The Sumner Scene - Target For Voyeurs: Shame On Us

by Barb Sumner

Earlier in the year TV3 screened a heavily promoted episode of its high rating show, Target. The show contained a segment that revealed a plumber doing something inappropriate into a pair of womans panties.

Caught out on camera, the man immediately resigned from his job, apologised to Target and admitted the inexcusablility of his actions, he didn't even try to justify his actions.

His family, friends, and employers begged the producers to delete him from their show. But the producers and the Broadcaster knew they had a 30-minute slice of ‘appointment television’ and they weren’t going to let that slip for anything.

Not surprisingly the show rated extremely well. How could it not? After a solid week of promos we were well primed to watch this man being thrown to the lions.

In the crusading role as protector of innocent consumers, Target producer Vincent Burke is adamant that the show is not about entertainment, but about the rights of consumers.

Who’s he kidding, show me one show on television, the News included, that believes it's not about entertainment.

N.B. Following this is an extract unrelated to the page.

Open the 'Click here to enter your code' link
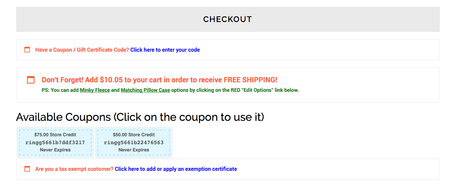 pos(165,50)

If Target consisted entirely of electricians miss-wiring hairdryers the ratings would plummet immediately, even if we are arguably more at risk from faulty repairs than masturbating plumbers.

Ratings don’t go up because people are being informed; they go up because they’re being entertained.

We don’t watch Target because we’re aggrieved. Consumers watch it because we’re voyeurs, because we want to be shocked, because we enjoy it. And if nothing else Target knows its target audience and delivered just what that audience wanted. And along with giving the audience what it wants is the concomitant act of hand washing. Ours and there’s.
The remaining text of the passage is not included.